June 23, 2005
Contact:  The Rev. Dr. Keith Roderick; 202-498-8644,

Egyptian Government Targets Christian as Threat to National Security:

Former Muslim Preacher's Conversion Leads to Imprisonment

            WASHINGTON This week in Cairo, Secretary of State Condoleezza Rice criticized Egypt's use of emergency decrees. Christian Solidarity International (CSI) is protesting the arrest and continued imprisonment of Bahaa-Eldin El-Akkhad, a former Islamic preacher from Al Talebiya, Giza, in Lower Egypt.

             El-Akkad, 46, was arrested on April 6, 2005 under Egypt's Emergency Security Law for endangering national unity by converting to Christianity. Egyptian State Security Prosecutor Tarek Abdelshakour focused his interrogation of El-Akkad on allegations that he had defamed Islam.  
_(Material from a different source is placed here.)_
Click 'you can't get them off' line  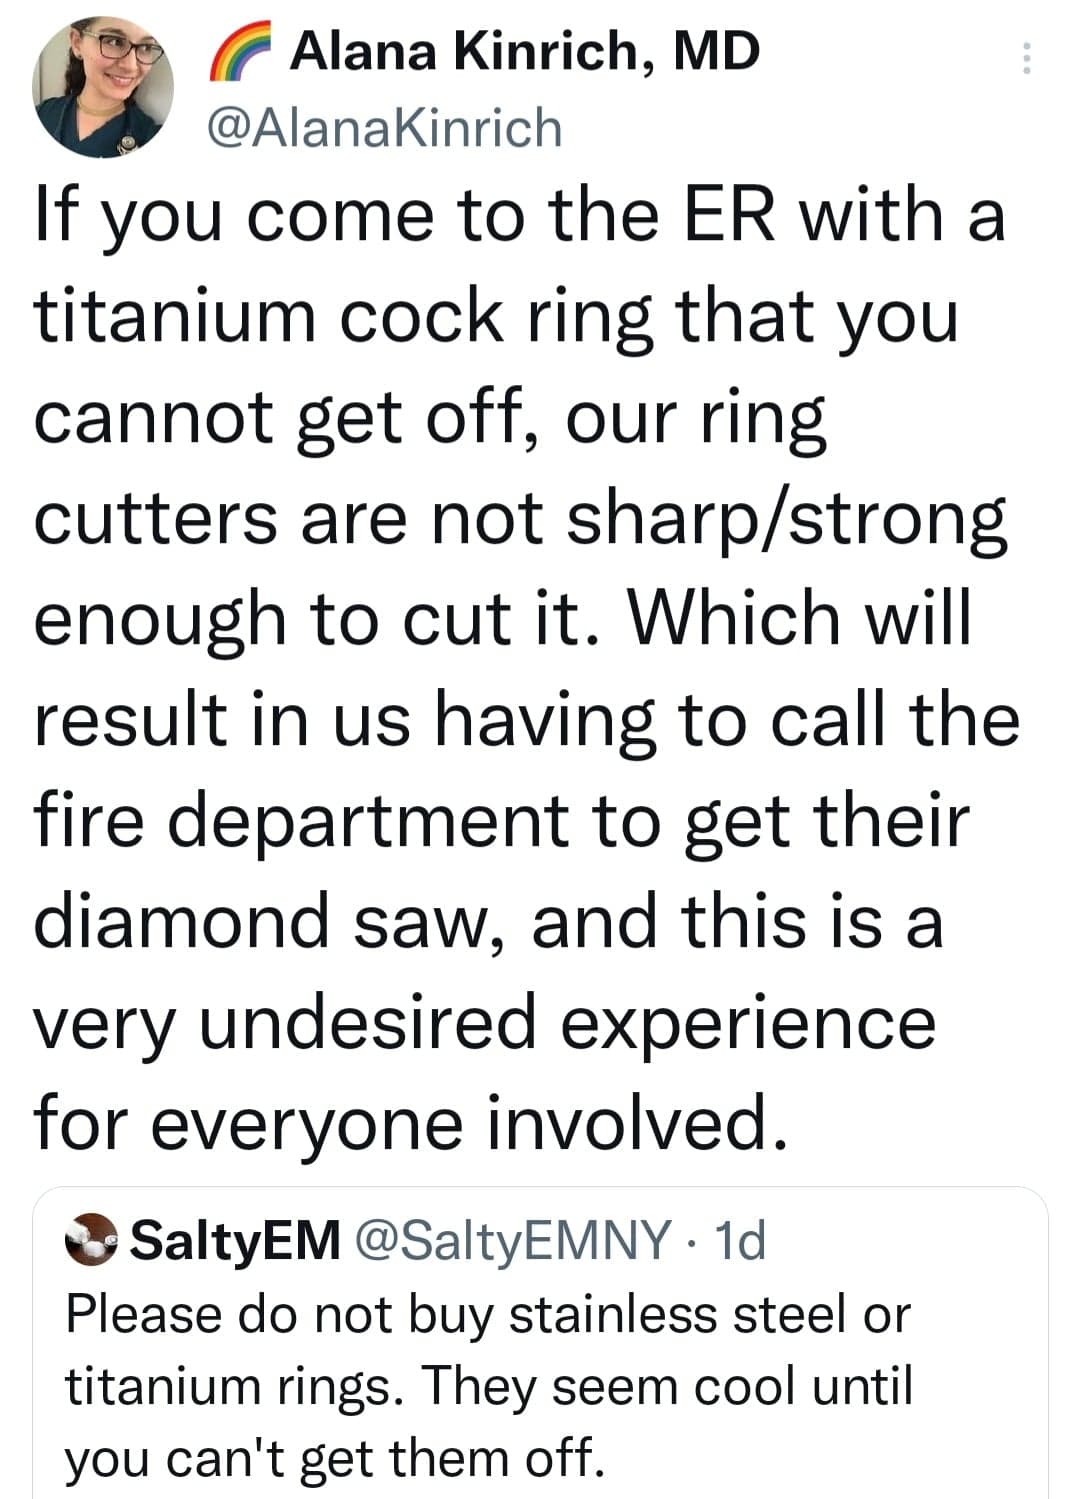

            After 45 days of incarceration, El-Akkad was transferred to Mazra'at Tora Prison in Cairo where political prisoners are held.    Human rights activists have described Tora Prison as the worst prison in Egypt, because of its rampant torture and inhumane treatment of prisoners.

            Though Egypt signed the Universal Declaration of Human Rights, which calls for the freedom of religion, the government continues to arrest Christian converts who leave Islam.

            "The Egyptian government has pledged to the international community that it will work for democratic reform, yet it continues to violate its own rule of law when it comes to Christians and the free exercise of conscience," says Fr. Keith Roderick, CSI's Washington Representative.    

            Amnesty International and the Egyptian Organization for Human Rights have provided extensive documentation on the use of torture against those detained because of emergency legislation.

            CSI is demanding the immediate release of Bahaa El-Din El-Akkad and an end to the Egyptian government's policy of targeting those who convert from Islam, apostates, as political prisoners.  

            El-Akkad is married and has three children.  Prior to his conversion, he was associated with the Tabligh and Da'wa Committee in Al Telabiya.  The movement, known for its propagation and preaching, began in India and was founded by Imam Muhammad Kandahlawey in 1867.